Predicador de la misericordia de Dios
Jesús no ha explicado nunca en qué consiste el Reino de Dios pero, en sus parábolas va sugiriendo cómo actúa Dios y cómo sería el mundo si todos actuáramos como él. Para Jesús, el Reino de Dios es la vida tal como la quiere construir Dios. ¿Cómo sería nuestra vida si Dios fuera reinando cada vez más en el mundo y en todos nosotros?
La espiritualidad de todos los grupos religiosos contemporáneos de Jesús arrancaba de una exigencia radical que estaba bien formulada en el Levítico: «Sed santos porque yo, el Señor vuestro Dios, soy santo» (Lev 19,2). A imitación de Dios, Israel se sentía llamado a ser un pueblo santo y puro separado de los pueblos paganos. Pero, también dentro del pueblo elegido, cada uno debía asegurar su propia santidad. Los sacerdotes y levitas debían vivir una pureza superior al resto del pueblo. Los varones poseen un rango de pureza superior al de las mujeres, sometidas constantemente a la impureza de la menstruación y los partos. Los sanos son más puros que los enfermos. Los observantes de la Ley más que las prostitutas y los recaudadores de impuestos. De esta manera, la imitación a un Dios santo y puro conducía a una sociedad discriminatoria y excluyente.

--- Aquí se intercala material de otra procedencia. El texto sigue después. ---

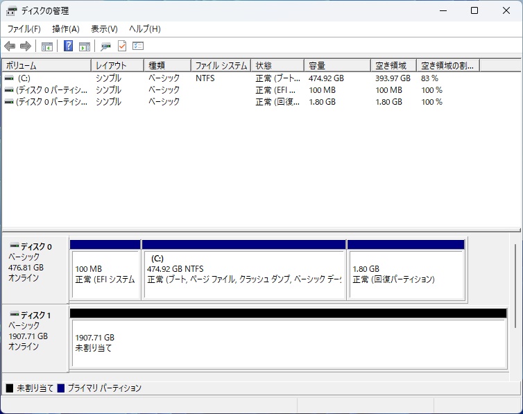
Task: Open Help via the blue question mark icon
Action: pos(69,46)
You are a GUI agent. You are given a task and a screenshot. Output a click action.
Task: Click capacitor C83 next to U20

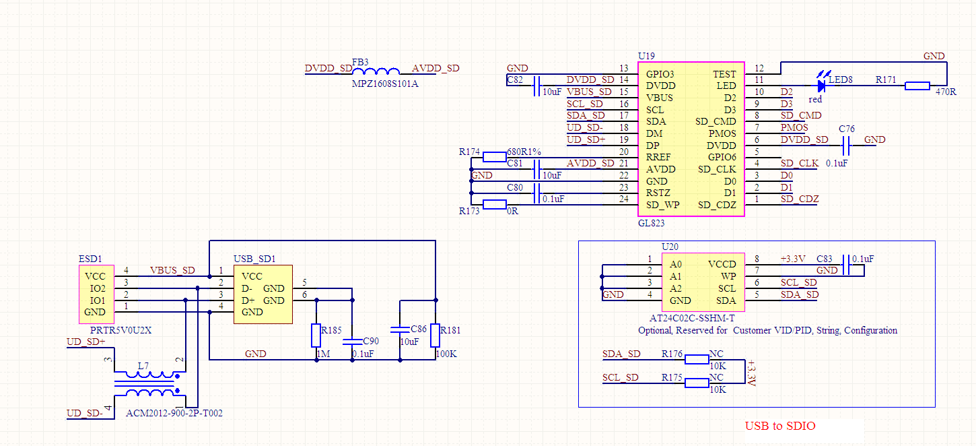coord(847,265)
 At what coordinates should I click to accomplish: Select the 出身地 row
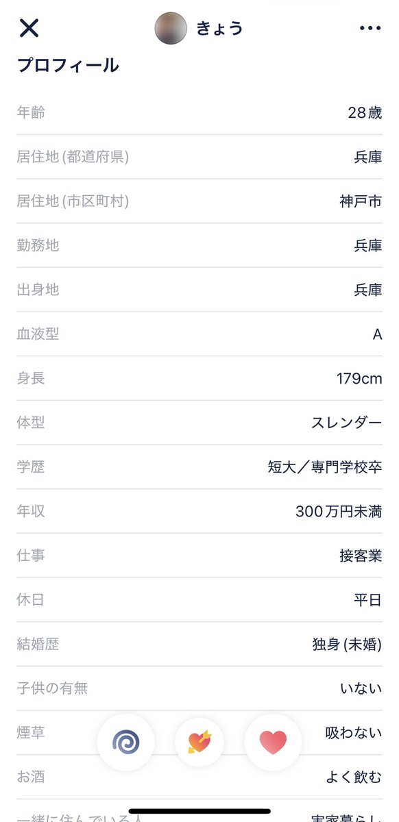pyautogui.click(x=200, y=290)
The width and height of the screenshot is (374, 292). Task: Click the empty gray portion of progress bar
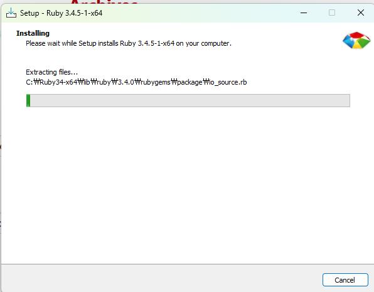pyautogui.click(x=190, y=100)
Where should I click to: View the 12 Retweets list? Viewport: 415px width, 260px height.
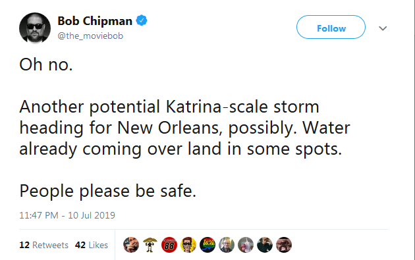(43, 245)
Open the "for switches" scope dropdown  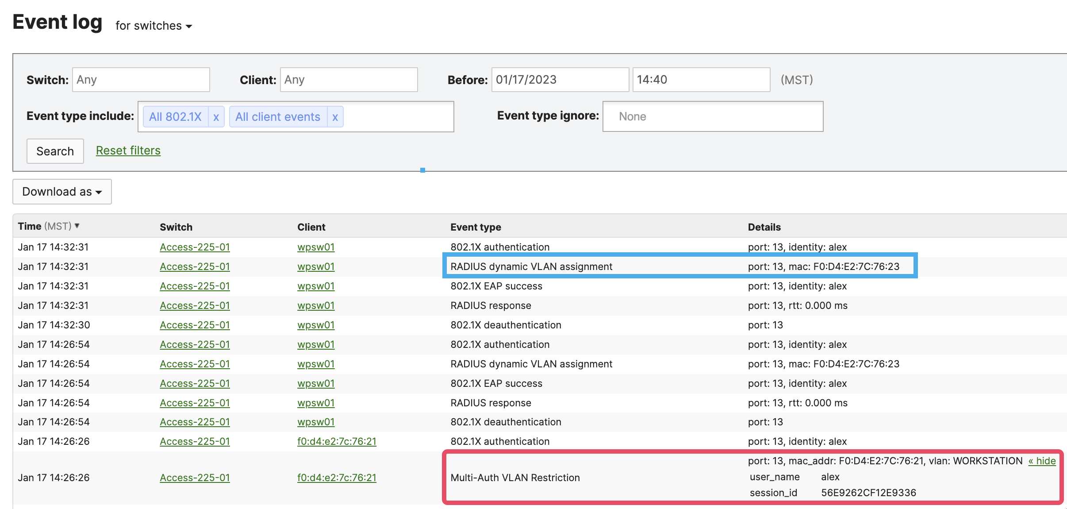pos(153,25)
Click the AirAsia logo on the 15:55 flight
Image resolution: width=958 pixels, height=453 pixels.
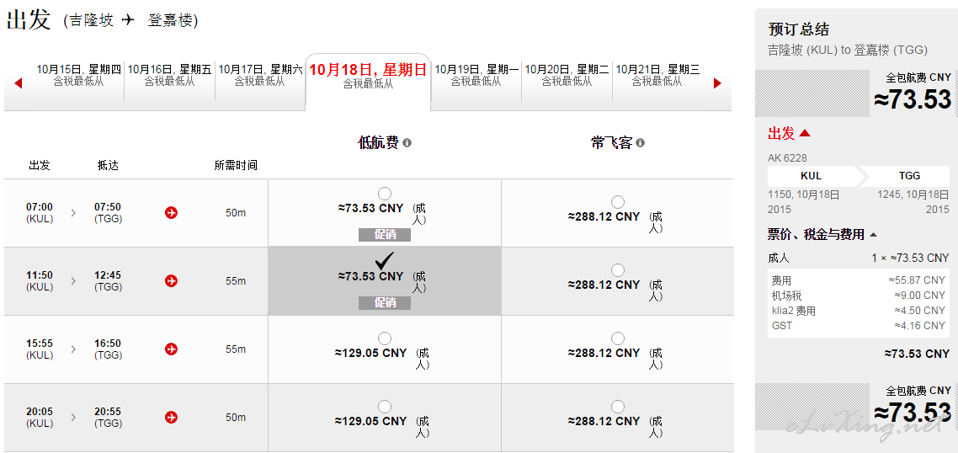point(171,349)
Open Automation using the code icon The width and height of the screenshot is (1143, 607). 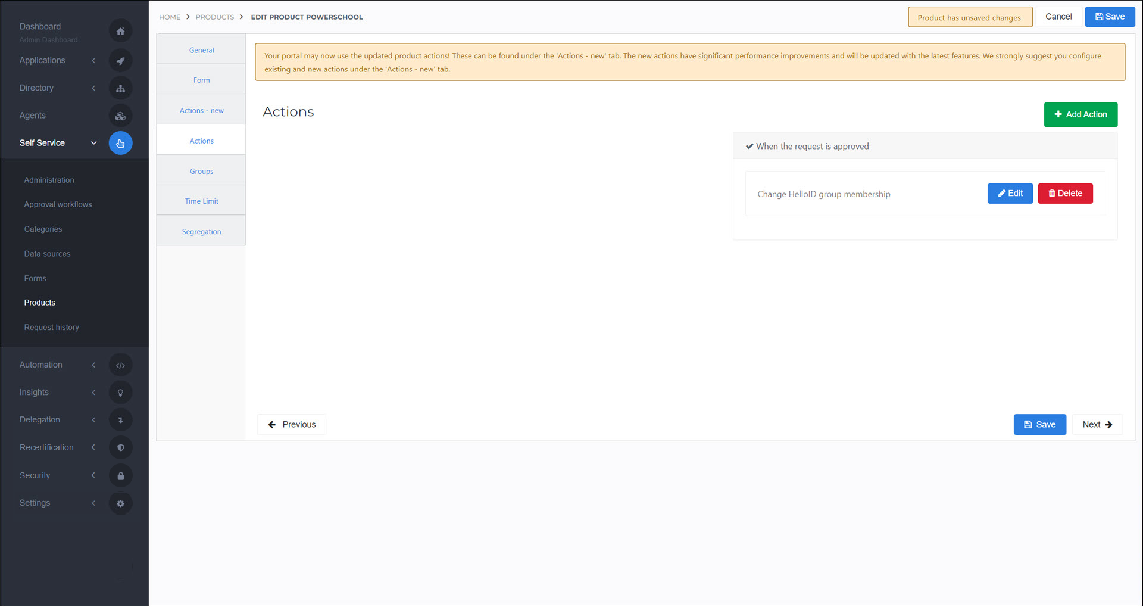click(x=121, y=365)
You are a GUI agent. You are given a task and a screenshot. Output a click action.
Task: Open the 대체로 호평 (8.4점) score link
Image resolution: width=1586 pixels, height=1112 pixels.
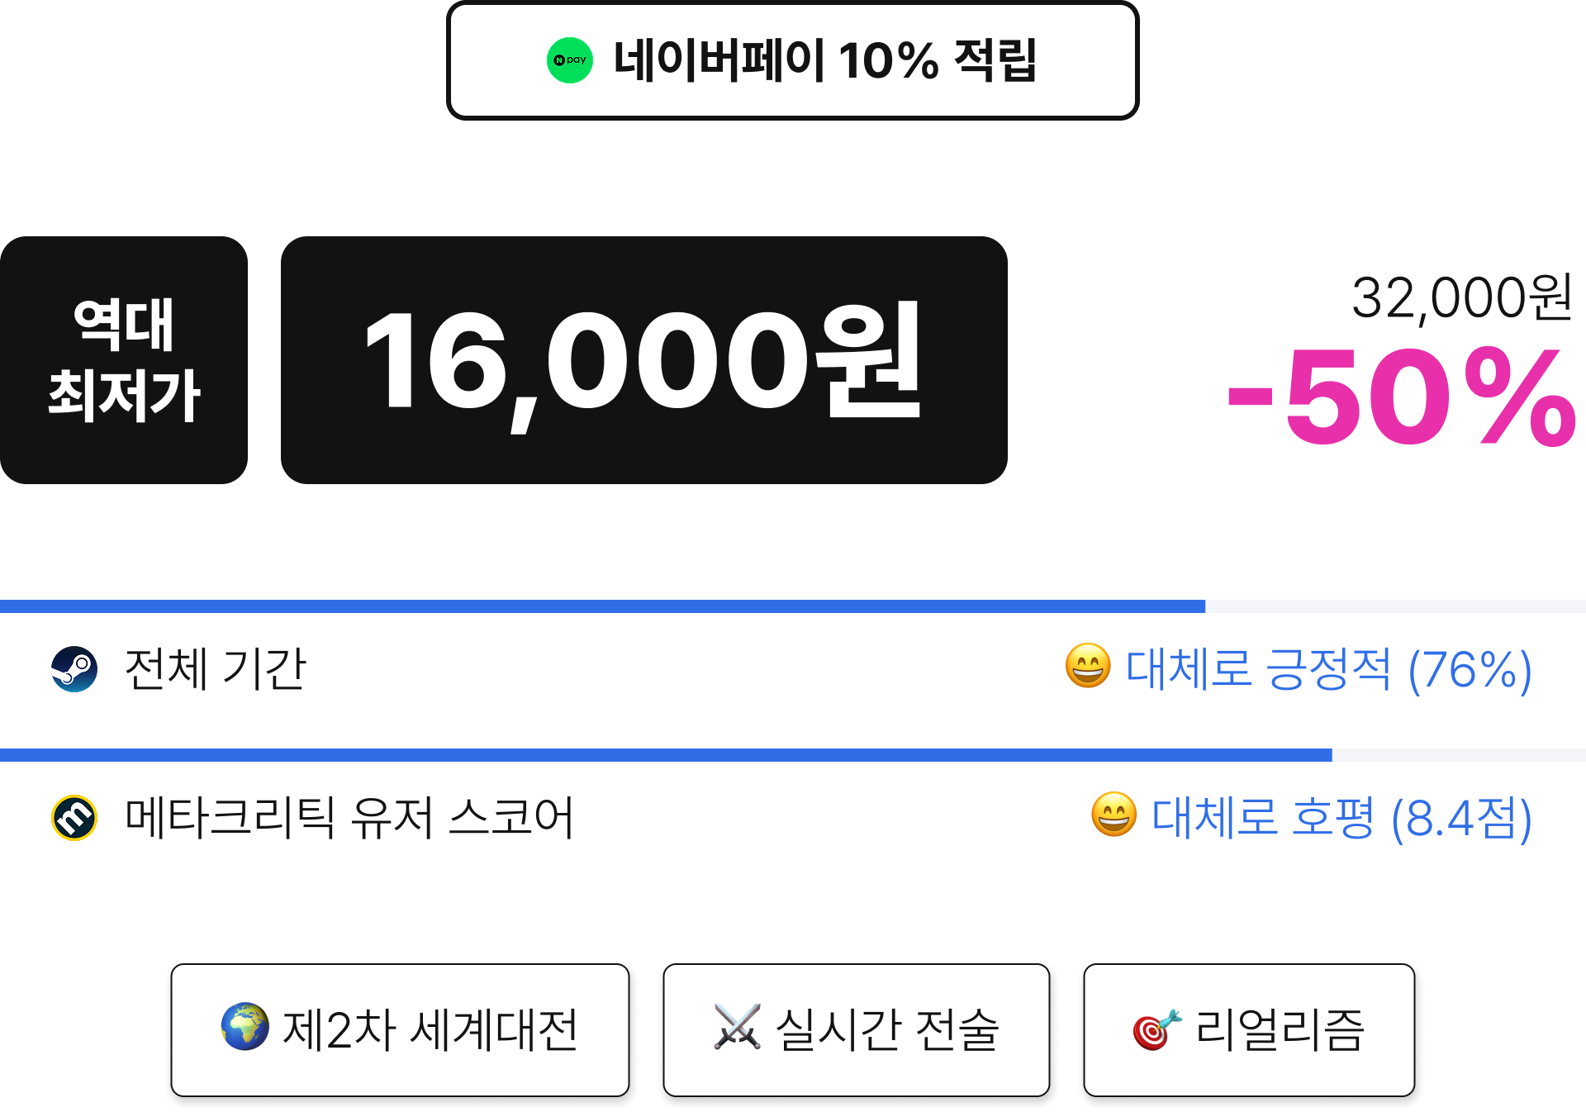[x=1341, y=819]
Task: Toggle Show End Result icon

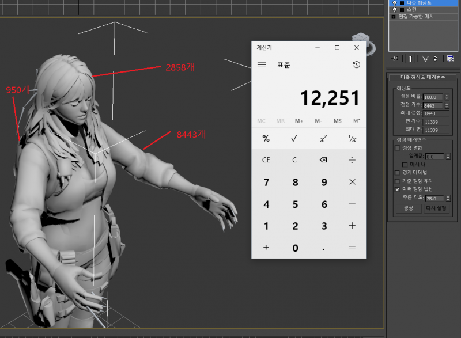Action: pos(410,59)
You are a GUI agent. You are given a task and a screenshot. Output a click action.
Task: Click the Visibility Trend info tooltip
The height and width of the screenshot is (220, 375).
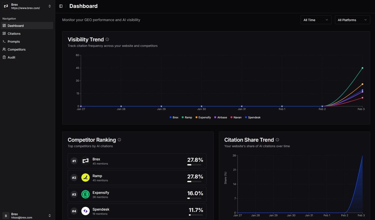[107, 39]
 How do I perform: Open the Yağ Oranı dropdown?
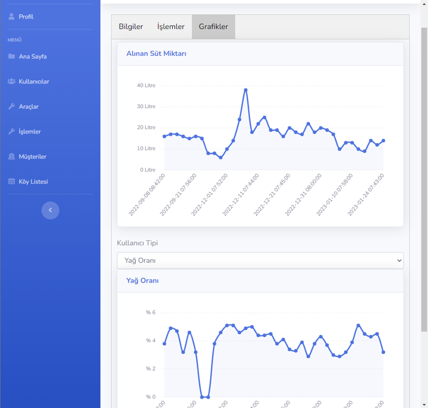(260, 261)
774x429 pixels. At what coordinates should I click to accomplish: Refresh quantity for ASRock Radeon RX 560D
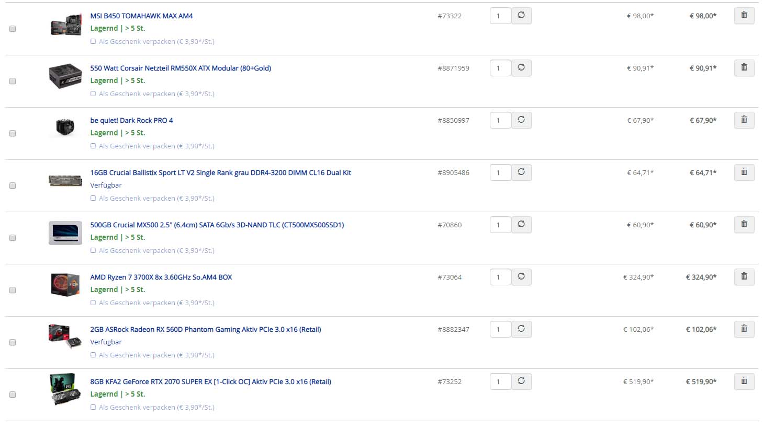click(x=521, y=329)
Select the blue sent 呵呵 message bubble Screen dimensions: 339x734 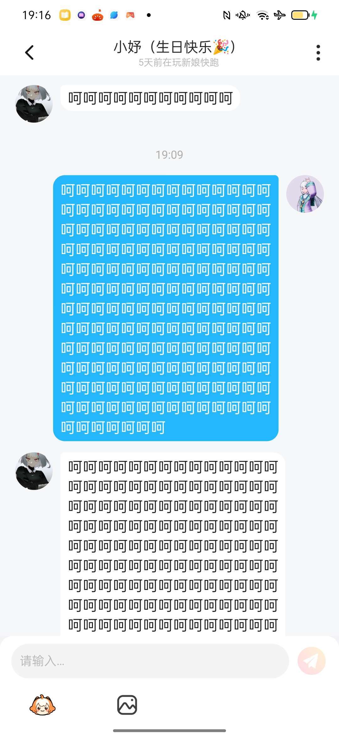166,308
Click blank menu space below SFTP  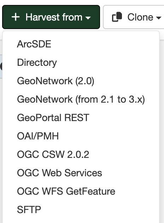[81, 221]
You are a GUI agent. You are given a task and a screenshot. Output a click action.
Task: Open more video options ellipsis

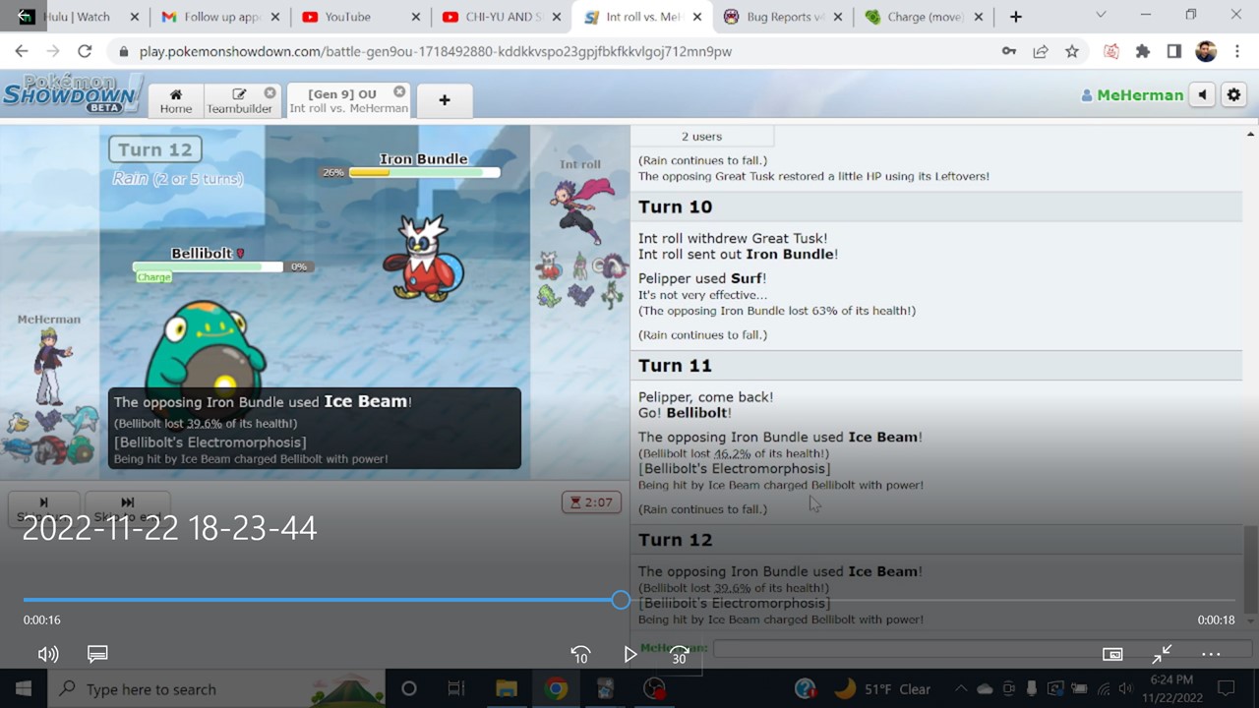click(1211, 654)
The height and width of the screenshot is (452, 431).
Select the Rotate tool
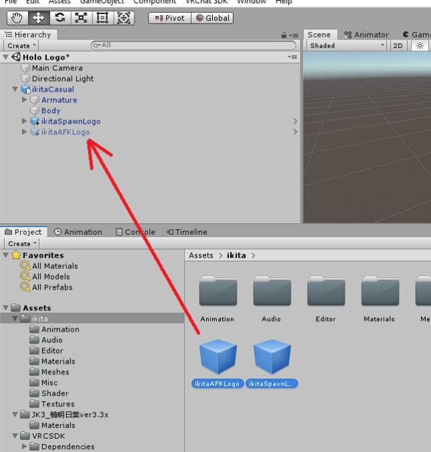(x=60, y=18)
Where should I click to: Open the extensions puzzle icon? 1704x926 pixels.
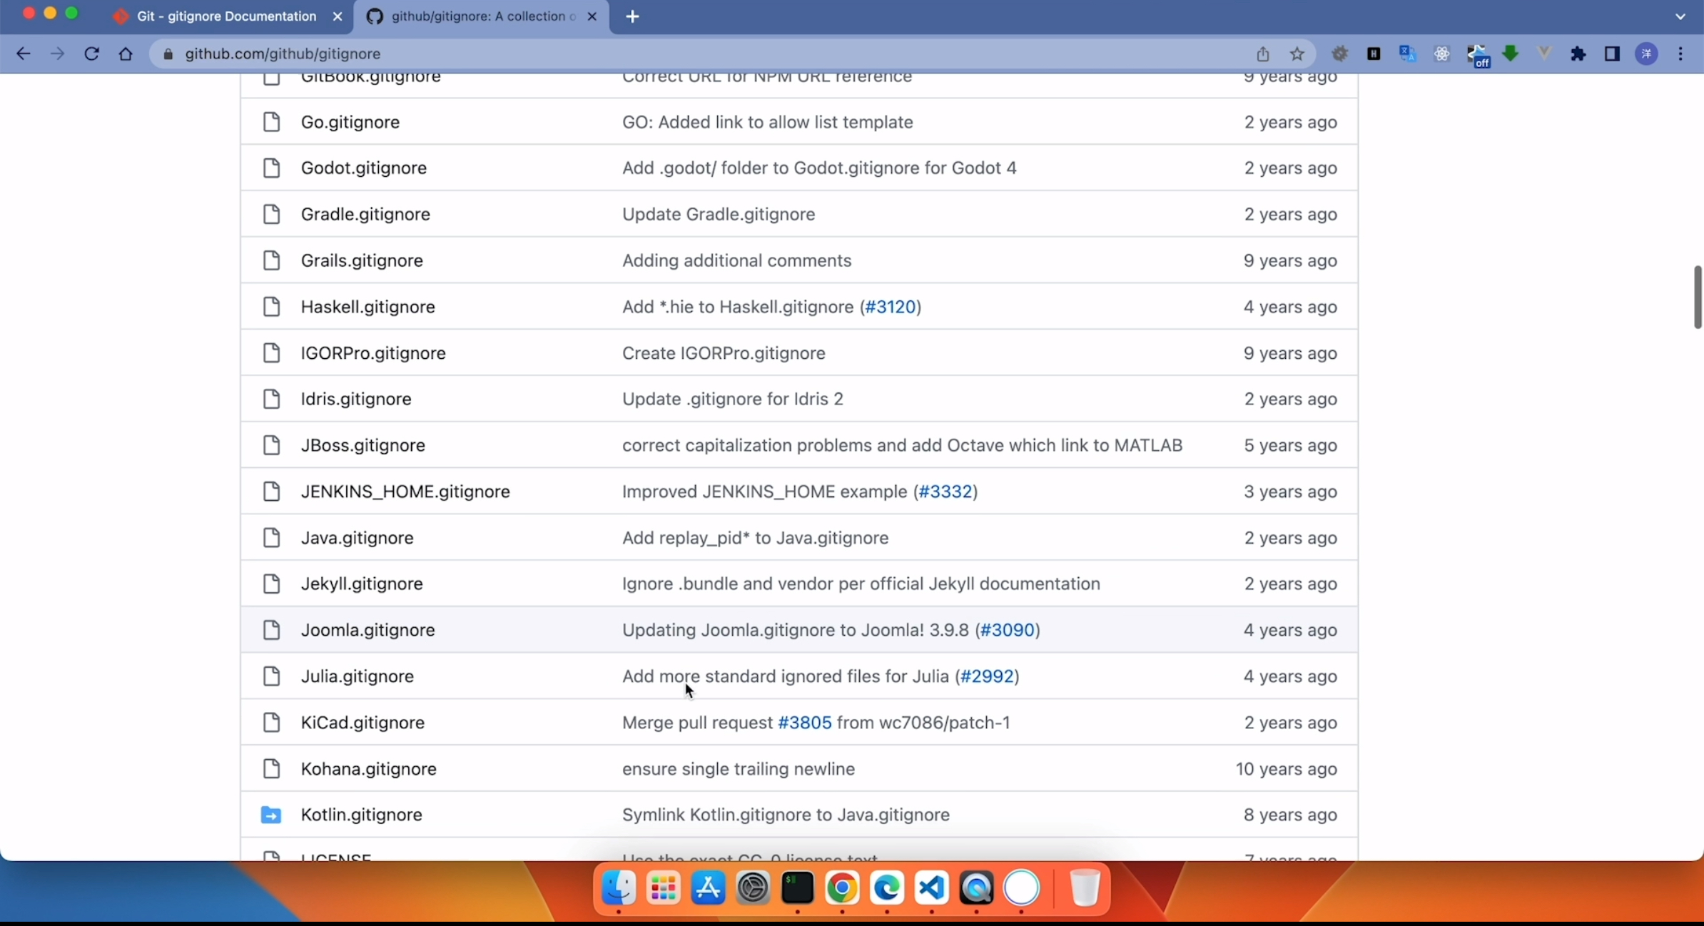[x=1578, y=54]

Jesús introdujo un verdadera revolución cuando proclamó la exigencia radical de Dios en estos términos: «Vosotros sed compasivos como vuestro Padre es compasivo» (Lc 6,36). Jesús no niega la «santidad» de Dios pero lo que cualifica esa santidad no es la separación de lo impuro, sino su amor y misericordia. La compasión es el modo de ser de Dios, su primera reacción ante el ser humano. Por eso, la compasión no es una virtud más, sino el modo de ser, de sentir y de actuar como Dios. Entrar en el Reino de Dios es vivir desde el amor compasivo de Dios.
Toda la actuación de Jesús está inspirada por la compasión y tiene como objetivo construir una sociedad fraterna y acogedora. Toca constantemente a los leprosos, acoge a pecadores y prostitutas, se deja tocar por la hemorroisa. Nada ni nadie le detiene a la hora de ofrecer el perdón de Dios a los pecadores. Su gesto simbólico más provocador es su mesa abierta a toda clase de gentes. Come con publicanos y pecadores, con puros e impuros. No juzga ni discrimina. Se acerca a todos no como moralista sino como amigo. La gente lo llama «amigo de pecadores». Según Jesús Dios reina allí donde los hombres y mujeres se respetan, se acogen y se perdonan. Un día Dios celebrará el banquete de su Reino rodeado de «pobres, lisiados, ciegos y cojos» (Lc 14,21).